(Recorded data)
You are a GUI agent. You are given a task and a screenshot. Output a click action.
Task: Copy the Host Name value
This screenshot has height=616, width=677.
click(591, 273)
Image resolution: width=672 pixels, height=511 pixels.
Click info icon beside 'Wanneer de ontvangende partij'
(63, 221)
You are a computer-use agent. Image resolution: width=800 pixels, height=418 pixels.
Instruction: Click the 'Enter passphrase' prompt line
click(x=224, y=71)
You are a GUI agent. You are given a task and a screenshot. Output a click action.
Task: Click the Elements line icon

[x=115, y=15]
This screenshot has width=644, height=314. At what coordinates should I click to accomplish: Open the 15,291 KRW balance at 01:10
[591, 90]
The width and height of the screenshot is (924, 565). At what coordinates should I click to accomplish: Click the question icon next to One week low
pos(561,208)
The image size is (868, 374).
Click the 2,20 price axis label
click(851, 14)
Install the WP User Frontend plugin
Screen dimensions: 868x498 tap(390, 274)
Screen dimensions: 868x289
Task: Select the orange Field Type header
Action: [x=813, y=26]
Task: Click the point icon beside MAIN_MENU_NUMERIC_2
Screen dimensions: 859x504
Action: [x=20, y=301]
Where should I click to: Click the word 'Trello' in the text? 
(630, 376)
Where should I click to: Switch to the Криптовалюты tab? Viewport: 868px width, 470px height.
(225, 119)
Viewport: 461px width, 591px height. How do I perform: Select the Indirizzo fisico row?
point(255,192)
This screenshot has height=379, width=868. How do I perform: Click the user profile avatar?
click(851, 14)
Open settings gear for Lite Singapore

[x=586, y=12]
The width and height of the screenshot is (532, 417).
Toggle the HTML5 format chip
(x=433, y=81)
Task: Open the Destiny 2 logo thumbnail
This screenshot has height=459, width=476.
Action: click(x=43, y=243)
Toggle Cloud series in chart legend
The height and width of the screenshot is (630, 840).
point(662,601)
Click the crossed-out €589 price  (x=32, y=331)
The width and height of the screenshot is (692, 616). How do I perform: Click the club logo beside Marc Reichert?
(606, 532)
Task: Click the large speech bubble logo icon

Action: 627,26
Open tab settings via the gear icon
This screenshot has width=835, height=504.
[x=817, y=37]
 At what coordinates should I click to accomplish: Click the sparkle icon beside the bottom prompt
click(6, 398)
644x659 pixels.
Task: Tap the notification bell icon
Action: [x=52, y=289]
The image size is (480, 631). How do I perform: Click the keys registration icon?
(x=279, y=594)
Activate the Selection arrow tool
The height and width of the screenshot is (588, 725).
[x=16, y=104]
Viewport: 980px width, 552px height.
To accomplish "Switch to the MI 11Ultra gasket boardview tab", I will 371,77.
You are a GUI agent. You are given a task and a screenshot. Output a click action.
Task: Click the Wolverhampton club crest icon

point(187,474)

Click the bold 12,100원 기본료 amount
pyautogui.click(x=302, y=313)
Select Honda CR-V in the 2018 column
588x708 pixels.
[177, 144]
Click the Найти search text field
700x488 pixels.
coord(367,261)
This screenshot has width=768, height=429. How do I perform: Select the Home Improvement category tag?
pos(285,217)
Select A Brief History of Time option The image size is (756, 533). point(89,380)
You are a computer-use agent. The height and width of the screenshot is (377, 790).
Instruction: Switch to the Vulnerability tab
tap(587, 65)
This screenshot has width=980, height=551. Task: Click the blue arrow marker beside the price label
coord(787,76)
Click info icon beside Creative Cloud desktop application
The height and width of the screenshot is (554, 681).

REQUIRED ACTION: Make an exact transcription of all the records.

ANSWER BOX:
You are a GUI agent. You are given a task and a screenshot. Output a click action.
Task: Copy the Host Name value
This screenshot has height=616, width=677.
click(591, 273)
Image resolution: width=672 pixels, height=511 pixels.
Click info icon beside 'Wanneer de ontvangende partij'
(63, 221)
You are a computer-use agent. Image resolution: width=800 pixels, height=418 pixels.
Instruction: Click the 'Enter passphrase' prompt line
click(x=224, y=71)
You are a GUI agent. You are given a task and a screenshot. Output a click action.
Task: Click the Elements line icon

[x=115, y=15]
This screenshot has width=644, height=314. At what coordinates should I click to accomplish: Open the 15,291 KRW balance at 01:10
[591, 90]
The width and height of the screenshot is (924, 565). At what coordinates should I click to accomplish: Click the question icon next to One week low
pos(561,208)
The image size is (868, 374).
Click the 2,20 price axis label
click(851, 14)
Install the WP User Frontend plugin
Screen dimensions: 868x498 tap(390, 274)
Screen dimensions: 868x289
Task: Select the orange Field Type header
Action: [x=813, y=26]
Task: Click the point icon beside MAIN_MENU_NUMERIC_2
Screen dimensions: 859x504
Action: [x=20, y=301]
Where should I click to: Click the word 'Trello' in the text? 
(630, 376)
Where should I click to: Switch to the Криптовалюты tab? Viewport: 868px width, 470px height.
(225, 119)
Viewport: 461px width, 591px height. How do I perform: Select the Indirizzo fisico row?
point(255,192)
This screenshot has height=379, width=868. How do I perform: Click the user profile avatar?
click(851, 14)
Open settings gear for Lite Singapore

[x=586, y=12]
The width and height of the screenshot is (532, 417).
Toggle the HTML5 format chip
(x=433, y=81)
Task: Open the Destiny 2 logo thumbnail
This screenshot has height=459, width=476.
Action: click(x=43, y=243)
Toggle Cloud series in chart legend
The height and width of the screenshot is (630, 840).
point(662,601)
Click the crossed-out €589 price  (x=32, y=331)
The width and height of the screenshot is (692, 616). How do I perform: Click the club logo beside Marc Reichert?
(606, 532)
Task: Click the large speech bubble logo icon

Action: 627,26
Open tab settings via the gear icon
This screenshot has width=835, height=504.
[x=817, y=37]
 At what coordinates should I click to accomplish: Click the sparkle icon beside the bottom prompt
click(6, 398)
644x659 pixels.
Task: Tap the notification bell icon
Action: [x=52, y=289]
The image size is (480, 631). How do I perform: Click the keys registration icon?
(x=279, y=594)
Activate the Selection arrow tool
The height and width of the screenshot is (588, 725).
[x=16, y=104]
Viewport: 980px width, 552px height.
To accomplish "Switch to the MI 11Ultra gasket boardview tab", I will 371,77.
You are a GUI agent. You are given a task and a screenshot. Output a click action.
Task: Click the Wolverhampton club crest icon

point(187,474)

Click the bold 12,100원 기본료 amount
pyautogui.click(x=302, y=313)
Select Honda CR-V in the 2018 column
588x708 pixels.
[177, 144]
Click the Найти search text field
700x488 pixels.
coord(367,261)
This screenshot has width=768, height=429. How do I perform: Select the Home Improvement category tag?
pos(285,217)
Select A Brief History of Time option The image size is (756, 533). point(89,380)
You are a computer-use agent. The height and width of the screenshot is (377, 790).
Instruction: Switch to the Vulnerability tab
tap(587, 65)
This screenshot has width=980, height=551. Task: Click the blue arrow marker beside the price label
coord(787,76)
Click info icon beside Creative Cloud desktop application
The height and width of the screenshot is (554, 681).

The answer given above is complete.